MKS Perła Lublin wraca na tarczy z Kobierzyc. Mecz drugiej i trzeciej drużyny PGNiG Superligi przyniósł mnóstwo emocji i ostatecznie zakończył się wygraną miejscowych.
Początek spotkania należał do gospodyń, które od pierwszych minut były bardzo skuteczne i szybko wypracowały sobie przewagę bramkową. Po pięciu minutach rywalizacji kobierzycanki prowadziły 4:1, a trzy trafienia były autorstwa liderki KPR-u, Zoricy Despodovskiej.
W kolejnych fragmentach meczu biało-zielone prezentowały się lepiej zarówno w obronie, jak i ofensywie.

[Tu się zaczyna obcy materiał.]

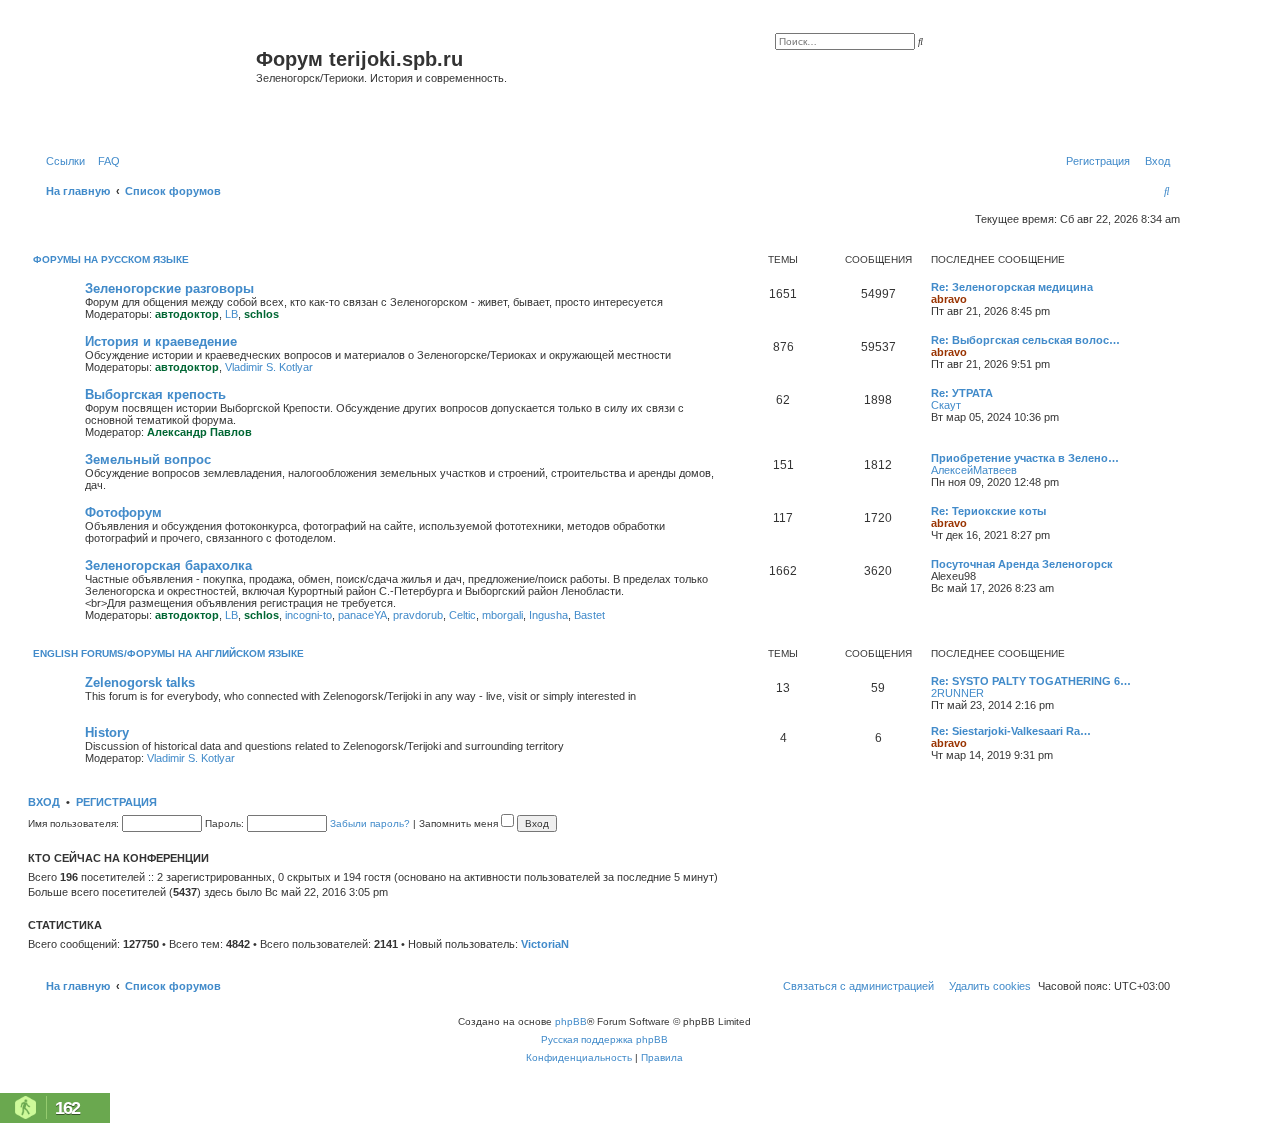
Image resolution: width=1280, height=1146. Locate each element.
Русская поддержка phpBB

Dzięki temu odrobiły straty, a w 11. minucie po raz pierwszy wygrywały za sprawą celnego rzutu dobrze dysponowanej Natalii Nosek.
W pozostałej części pierwszej połowy wynik najczęściej oscylował wokół remisu lub niewielkiej zaliczki jednej ze stron. Po dwóch kwadransach gry miejscowe miały o jednego gola więcej, prowadząc 15:14.
Po zmianie stron spotkanie było rozgrywane w bardzo szybkim tempie, a obie drużyny walczyły niemalże cios za cios. W ciągu pierwszych pięciu minut drugiej odsłony lublinianki rzuciły sześć bramek i prowadziły 20:18. Następnie gra się wyrównała, a później przewagę osiągnęły podopieczne trenerki Edyty Majdzińskiej.
W 49. minucie KPR miał cztery gole więcej, ale ambitnie grające mistrzynie Polski zdołały odwrócić rezultat ze stanu 29:25 dla gospodyń na 29:30. W dramatycznej końcówce lepszą skuteczność zaprezentowały kobierzycanki, które ostatecznie pokonały nasz zespół po raz drugi w obecnym sezonie.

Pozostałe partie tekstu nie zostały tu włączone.